--- Dataset content Enclosed Below ---

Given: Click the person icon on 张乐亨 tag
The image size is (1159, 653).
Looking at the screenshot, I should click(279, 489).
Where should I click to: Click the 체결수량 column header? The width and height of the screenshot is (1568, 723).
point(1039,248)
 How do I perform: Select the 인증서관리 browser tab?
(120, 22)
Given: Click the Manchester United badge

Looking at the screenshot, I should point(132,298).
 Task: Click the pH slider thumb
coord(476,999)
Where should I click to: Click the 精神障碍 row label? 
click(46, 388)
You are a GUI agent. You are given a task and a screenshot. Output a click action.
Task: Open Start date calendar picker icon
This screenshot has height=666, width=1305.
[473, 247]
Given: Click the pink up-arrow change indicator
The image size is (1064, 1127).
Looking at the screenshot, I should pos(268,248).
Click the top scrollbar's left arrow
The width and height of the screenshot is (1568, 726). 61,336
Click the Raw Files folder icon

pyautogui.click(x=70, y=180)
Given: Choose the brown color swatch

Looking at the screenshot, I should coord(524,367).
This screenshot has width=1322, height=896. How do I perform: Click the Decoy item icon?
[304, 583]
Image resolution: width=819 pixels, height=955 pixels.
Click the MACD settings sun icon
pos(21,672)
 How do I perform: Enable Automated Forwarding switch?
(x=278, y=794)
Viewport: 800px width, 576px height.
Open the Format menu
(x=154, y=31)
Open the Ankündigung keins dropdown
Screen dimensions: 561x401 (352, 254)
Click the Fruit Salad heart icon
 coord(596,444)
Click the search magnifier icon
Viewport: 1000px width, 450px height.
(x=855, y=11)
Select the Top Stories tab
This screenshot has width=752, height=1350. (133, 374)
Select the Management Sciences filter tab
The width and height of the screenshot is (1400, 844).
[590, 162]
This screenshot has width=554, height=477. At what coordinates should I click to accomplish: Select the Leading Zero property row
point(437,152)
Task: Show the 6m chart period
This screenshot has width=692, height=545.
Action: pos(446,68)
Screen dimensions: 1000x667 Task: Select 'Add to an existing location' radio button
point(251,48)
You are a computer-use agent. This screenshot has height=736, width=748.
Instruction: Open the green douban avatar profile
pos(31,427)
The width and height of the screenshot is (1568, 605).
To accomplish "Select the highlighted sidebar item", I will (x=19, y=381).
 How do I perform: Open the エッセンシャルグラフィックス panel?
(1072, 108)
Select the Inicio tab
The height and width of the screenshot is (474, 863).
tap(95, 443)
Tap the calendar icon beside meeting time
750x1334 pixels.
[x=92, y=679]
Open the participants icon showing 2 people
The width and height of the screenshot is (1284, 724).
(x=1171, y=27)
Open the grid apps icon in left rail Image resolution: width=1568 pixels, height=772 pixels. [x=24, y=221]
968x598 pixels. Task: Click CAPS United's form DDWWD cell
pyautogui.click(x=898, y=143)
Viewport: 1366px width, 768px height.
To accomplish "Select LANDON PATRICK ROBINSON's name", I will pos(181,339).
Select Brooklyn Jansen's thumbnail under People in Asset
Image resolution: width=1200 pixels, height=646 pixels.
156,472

--- End of Enclosed Dataset content ---

[Exercise brief]:
Begin with the line that has "The width and height of the screenshot is (1284, 724)." in the listing above and end after the line that has "Viewport: 1366px width, 768px height."; output those lines exactly.

[Answer for the task]:
The width and height of the screenshot is (1284, 724).
(x=1171, y=27)
Open the grid apps icon in left rail Image resolution: width=1568 pixels, height=772 pixels. [x=24, y=221]
968x598 pixels. Task: Click CAPS United's form DDWWD cell
pyautogui.click(x=898, y=143)
Viewport: 1366px width, 768px height.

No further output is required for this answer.